Is AI Safe for My Office?
Plain-English rules for using AI in professional settings. What to share, what never to share, and how to stay safe.
AI tools like ChatGPT and Claude can genuinely save your team hours of work each week. But there are real privacy and security considerations you need to understand first.
This guide gives you clear, practical rules your entire team can follow. No legal jargon, no 50-page policies. Just what you need to know.
The One Rule That Covers 90% of Situations
If you would not want it on a billboard, do not put it in an AI tool.
When you type something into ChatGPT, Claude, or Gemini on a free or personal account, that information leaves your building. Even with privacy policies in place, treat public AI tools like a public conversation. Would you say this out loud in a coffee shop? If not, do not type it into AI.
What NEVER goes into a public AI tool
- Patient names, dates of birth, Social Security numbers, or any protected health information (PHI)
- Client financial data: account numbers, tax returns, investment details
- Employee personal information: SSNs, salary data, performance reviews
- Proprietary business information: trade secrets, unreleased product details, internal strategies
- Passwords, API keys, access credentials of any kind
- Legal documents under NDA or attorney-client privilege
- Customer payment information: credit card numbers, bank details
What IS safe to use AI for
These tasks are generally safe as long as you de-identify the information first:
Drafting email templates
Generic customer response templates, FAQ answers, newsletter drafts
Tip: Remove all identifying information before pasting
Meeting summaries
Paste de-identified notes to get a clean summary with action items
Tip: Replace names with roles: "the client" instead of "Jane Smith"
Writing and editing
Blog posts, marketing copy, proposals (using generic details)
Tip: Add specific client details yourself after AI generates the draft
Research and learning
Explaining regulations, industry trends, best practices
Tip: Always verify facts independently. AI can be wrong
Process documentation
Writing SOPs, checklists, training materials
Tip: Use your own review before distributing
Brainstorming and planning
Marketing ideas, event planning, project breakdowns
Tip: Great for generating options. You make the decisions
The De-Identification Test
Before you paste anything into an AI tool, ask yourself: could someone trace this back to a specific person, client, or patient?
If yes, remove or replace the identifying details:
What about paid / enterprise AI plans?
Most major AI providers offer business or enterprise tiers with stronger privacy protections:
- ChatGPT Team / Enterprise: OpenAI states your data is not used for training.
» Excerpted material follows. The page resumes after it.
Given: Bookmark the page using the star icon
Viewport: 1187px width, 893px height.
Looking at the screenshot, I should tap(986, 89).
SOC 2 compliant.
- Claude Team / Enterprise: Anthropic does not train on your data. Better for sensitive industries.
- Gemini for Google Workspace: Integrated with your existing Google tools. Enterprise data protections.
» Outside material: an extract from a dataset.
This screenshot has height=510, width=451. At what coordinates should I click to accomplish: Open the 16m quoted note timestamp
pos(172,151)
These are significantly better for businesses that handle sensitive data. But the rules above still apply. Even with an enterprise plan, you should have clear guidelines about what your team puts into AI.
Quick Reference for Your Team
Print this or share it in your team chat:
AI Use Guidelines | Quick Reference
SAFE
- Generic email templates
- De-identified meeting notes
- Marketing and content drafts
- Research and learning
- Process documentation
- Brainstorming ideas
NOT SAFE
- Names + personal details
- Financial account data
- Health information
- Passwords or credentials
- Confidential business data
- Anything under NDA
When in doubt, de-identify first. If you cannot de-identify it, do not use AI for it.